- Interactive map of the China-Iceland Arctic Science Observatory area

General information
- Location: Kárhóll [is], Iceland
- Opened: October 18, 2018
- Owner: Jointly operated by Aurora Observatory and the Polar Research Institute of China

= China-Iceland Arctic Science Observatory =

Joint Chinese-Icelandic polar science facility

The China-Iceland Arctic Science Observatory (CIAO) is a collaborative research facility located in Kárhóll, northern Iceland, dedicated to Arctic scientific research. Established in October 2018, it is jointly operated by the Polar Research Institute of China (PRIC) and the Icelandic Centre for Research (Rannis). The observatory is built on land leased from Aurora Observatory, an Icelandic non-profit foundation. It began preliminary data collection in 2013 before its official opening on October 18, 2018.

== History ==
The idea for CIAO emerged from discussions between Chinese and Icelandic researchers to study Arctic phenomena, particularly the aurora borealis and upper atmosphere research. In 2013, PRIC and Rannis formalized their partnership, with initial data collection focusing on ionospheric and atmospheric studies.
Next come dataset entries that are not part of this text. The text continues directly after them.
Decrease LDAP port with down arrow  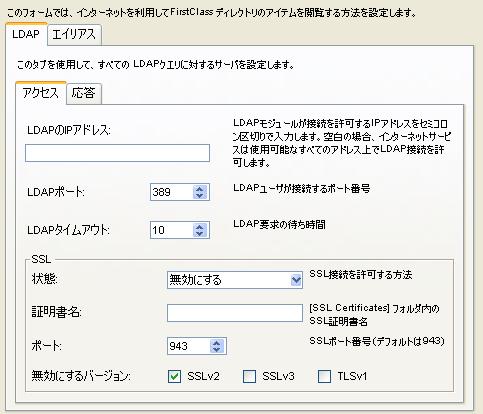click(200, 196)
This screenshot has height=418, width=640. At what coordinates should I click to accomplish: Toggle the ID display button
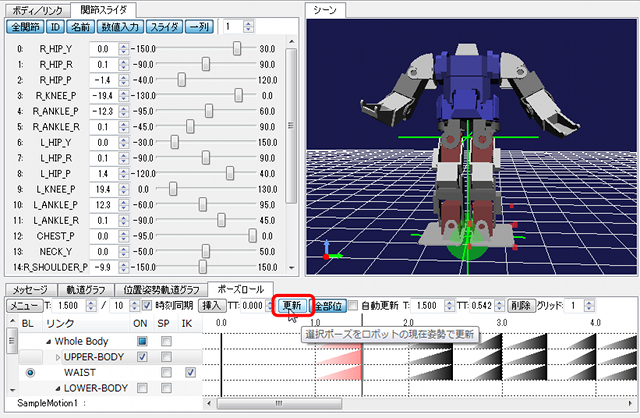tap(55, 26)
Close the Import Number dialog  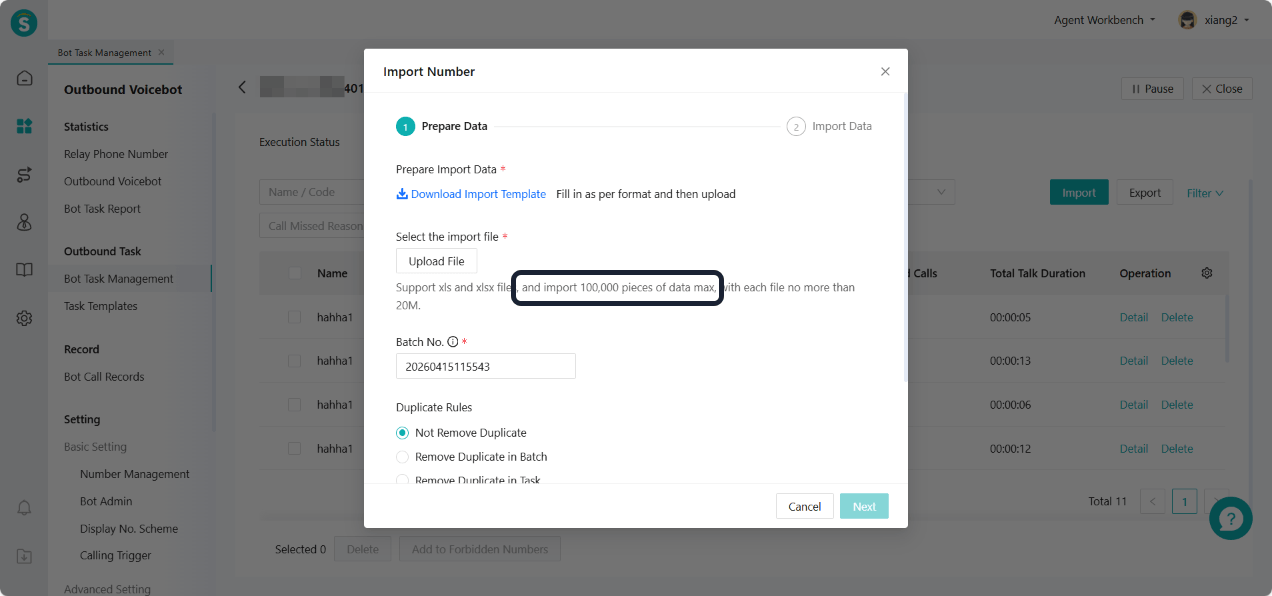pos(885,72)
The observatory was officially inaugurated in 2018. This marked the second permanent Arctic research station operated by China following their larger station in Svalbard, Norway.

== Facilities ==
The land of the Observatory is 156 hectares. It was previously a privately owned farm, designated partially as agricultural land and partially as forestry area under a contract with the Forest Service. The Observatory research building is 763 m^{2} on three floors. It includes a guest centre and an auditorium seating 56 people intended for public outreach (education and tourism), to be opened fall 2019. The second floor has meeting rooms, work spaces, cafeteria and research facilities. The third floor is designed for research facilities, work spaces, six camera towers and lazer/lidar rooms. In the outside area there is already a rio-meter field with 37 antennas installed, two magnetic meters, weather stations and more. The observatory accommodates up to 10 people.

== Research ==
The China-Iceland Arctic Science Observatory mainly supports multi-disciplinary observation and research on aurora and space weather, atmospheric science and meteorology, biology and ecology, oceanography, glaciology, geophysics and geology, climate change and environmental science.

== Collaboration and operations ==
CIAO operates under a cooperative agreement between PRIC and Rannis, facilitating scientific exchange between China and Iceland.